201203/12
洗練されたエントランスの鋼板塗装
美しい仕上がりを支える道具選び
塗装工事において、耐久性を維持することが重要であるのはもちろんですが、同時に、より美しく仕上げることも大切な要素です。
特に今回のように、洗練されたデザインのマンションエントランスに位置する塗装面では、仕上がりの美しさが空間全体の印象に大きく影響します。
打放しコンクリート、ガラスブロック、タイルなど、素材ごとの質感が意識された設計の中で、あえて塗装面がアクセントとして配置されていることは一目瞭然です。
そのような場所であれば、お施主様がこの部分にどのような仕上がり感を望まれているかは、あらためて確認するまでもありません。
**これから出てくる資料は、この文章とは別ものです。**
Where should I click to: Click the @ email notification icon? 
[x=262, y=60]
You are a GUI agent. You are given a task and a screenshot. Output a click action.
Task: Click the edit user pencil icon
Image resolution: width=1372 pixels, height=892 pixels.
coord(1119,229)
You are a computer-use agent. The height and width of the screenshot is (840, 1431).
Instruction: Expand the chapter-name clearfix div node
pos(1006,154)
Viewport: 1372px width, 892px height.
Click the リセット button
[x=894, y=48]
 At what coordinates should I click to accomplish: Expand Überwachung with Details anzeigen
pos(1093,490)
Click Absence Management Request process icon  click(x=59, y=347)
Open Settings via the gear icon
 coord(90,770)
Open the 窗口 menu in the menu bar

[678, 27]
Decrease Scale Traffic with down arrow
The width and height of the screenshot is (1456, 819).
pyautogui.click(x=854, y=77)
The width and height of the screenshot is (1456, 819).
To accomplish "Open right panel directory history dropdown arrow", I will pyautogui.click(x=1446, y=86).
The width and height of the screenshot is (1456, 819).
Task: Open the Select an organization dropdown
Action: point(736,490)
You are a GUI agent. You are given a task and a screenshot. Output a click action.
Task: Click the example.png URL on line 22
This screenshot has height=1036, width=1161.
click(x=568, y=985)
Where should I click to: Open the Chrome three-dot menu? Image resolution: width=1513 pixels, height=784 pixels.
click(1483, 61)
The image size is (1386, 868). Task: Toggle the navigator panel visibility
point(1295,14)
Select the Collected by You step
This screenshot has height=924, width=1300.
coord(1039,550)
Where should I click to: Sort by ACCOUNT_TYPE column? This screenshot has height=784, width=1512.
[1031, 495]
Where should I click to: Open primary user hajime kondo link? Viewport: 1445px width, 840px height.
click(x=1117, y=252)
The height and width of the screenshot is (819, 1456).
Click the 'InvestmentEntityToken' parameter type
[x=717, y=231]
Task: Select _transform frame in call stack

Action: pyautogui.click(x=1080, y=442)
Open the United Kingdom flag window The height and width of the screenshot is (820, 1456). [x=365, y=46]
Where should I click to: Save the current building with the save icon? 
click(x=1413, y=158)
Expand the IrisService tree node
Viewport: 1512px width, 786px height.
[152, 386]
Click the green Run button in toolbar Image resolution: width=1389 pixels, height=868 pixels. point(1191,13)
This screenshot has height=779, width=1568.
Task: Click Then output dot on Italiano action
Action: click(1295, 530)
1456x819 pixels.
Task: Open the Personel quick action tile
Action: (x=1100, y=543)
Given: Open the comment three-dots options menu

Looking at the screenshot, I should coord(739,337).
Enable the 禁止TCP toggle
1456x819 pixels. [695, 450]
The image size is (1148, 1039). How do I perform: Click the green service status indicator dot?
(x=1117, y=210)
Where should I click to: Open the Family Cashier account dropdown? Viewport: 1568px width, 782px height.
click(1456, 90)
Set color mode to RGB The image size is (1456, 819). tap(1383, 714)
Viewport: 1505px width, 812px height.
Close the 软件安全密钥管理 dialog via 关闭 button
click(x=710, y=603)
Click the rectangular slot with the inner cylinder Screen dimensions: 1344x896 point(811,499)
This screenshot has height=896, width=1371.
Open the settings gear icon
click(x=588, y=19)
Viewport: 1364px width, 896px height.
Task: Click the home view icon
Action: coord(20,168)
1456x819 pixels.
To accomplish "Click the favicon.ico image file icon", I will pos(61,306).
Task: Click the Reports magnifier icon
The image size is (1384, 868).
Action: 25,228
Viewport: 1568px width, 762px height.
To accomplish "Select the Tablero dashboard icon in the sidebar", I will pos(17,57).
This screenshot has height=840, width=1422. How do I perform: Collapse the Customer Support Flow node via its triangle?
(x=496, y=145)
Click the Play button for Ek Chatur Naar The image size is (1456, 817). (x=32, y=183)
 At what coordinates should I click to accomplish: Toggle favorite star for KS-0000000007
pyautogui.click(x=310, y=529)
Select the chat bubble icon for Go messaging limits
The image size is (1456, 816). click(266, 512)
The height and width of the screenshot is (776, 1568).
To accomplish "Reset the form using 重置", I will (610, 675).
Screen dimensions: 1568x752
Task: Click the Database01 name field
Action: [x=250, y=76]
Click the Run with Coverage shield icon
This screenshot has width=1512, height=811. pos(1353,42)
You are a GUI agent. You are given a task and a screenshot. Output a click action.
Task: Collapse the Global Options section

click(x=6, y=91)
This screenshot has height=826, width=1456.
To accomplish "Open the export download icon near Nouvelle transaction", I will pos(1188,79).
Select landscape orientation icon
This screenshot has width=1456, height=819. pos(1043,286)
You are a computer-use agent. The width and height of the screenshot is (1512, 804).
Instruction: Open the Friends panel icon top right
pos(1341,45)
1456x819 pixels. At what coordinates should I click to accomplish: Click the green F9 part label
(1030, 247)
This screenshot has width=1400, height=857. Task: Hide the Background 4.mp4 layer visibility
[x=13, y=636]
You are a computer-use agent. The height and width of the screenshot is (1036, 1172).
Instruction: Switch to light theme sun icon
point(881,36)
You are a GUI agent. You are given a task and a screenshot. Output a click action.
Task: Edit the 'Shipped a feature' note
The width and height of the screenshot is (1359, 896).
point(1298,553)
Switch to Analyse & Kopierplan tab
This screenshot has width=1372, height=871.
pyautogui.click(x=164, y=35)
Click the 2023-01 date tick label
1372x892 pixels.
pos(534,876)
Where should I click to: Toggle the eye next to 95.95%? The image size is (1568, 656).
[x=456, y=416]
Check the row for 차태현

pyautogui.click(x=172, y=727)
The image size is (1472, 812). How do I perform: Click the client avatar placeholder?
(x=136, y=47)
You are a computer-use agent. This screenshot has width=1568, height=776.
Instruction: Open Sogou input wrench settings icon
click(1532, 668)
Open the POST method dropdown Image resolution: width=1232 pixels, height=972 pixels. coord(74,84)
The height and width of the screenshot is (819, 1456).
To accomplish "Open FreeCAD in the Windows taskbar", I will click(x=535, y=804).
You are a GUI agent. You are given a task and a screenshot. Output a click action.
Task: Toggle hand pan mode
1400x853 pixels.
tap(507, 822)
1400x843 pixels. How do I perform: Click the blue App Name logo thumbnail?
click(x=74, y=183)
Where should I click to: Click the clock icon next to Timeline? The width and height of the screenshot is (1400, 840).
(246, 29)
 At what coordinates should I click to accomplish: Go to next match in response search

下地処理としてのサンドペーパーがけ、凹凸部分へのポリパテ処理、そしてお施主様のご要望を満たしつつ、品質と価格のバランスを考慮した塗料選定。
これらは、美しい仕上がりをつくるうえでの大前提です。
しかし、それだけでは十分ではありません。
その塗料をどのような道具で塗装するかも、仕上がりを左右する非常に重要な要素となります。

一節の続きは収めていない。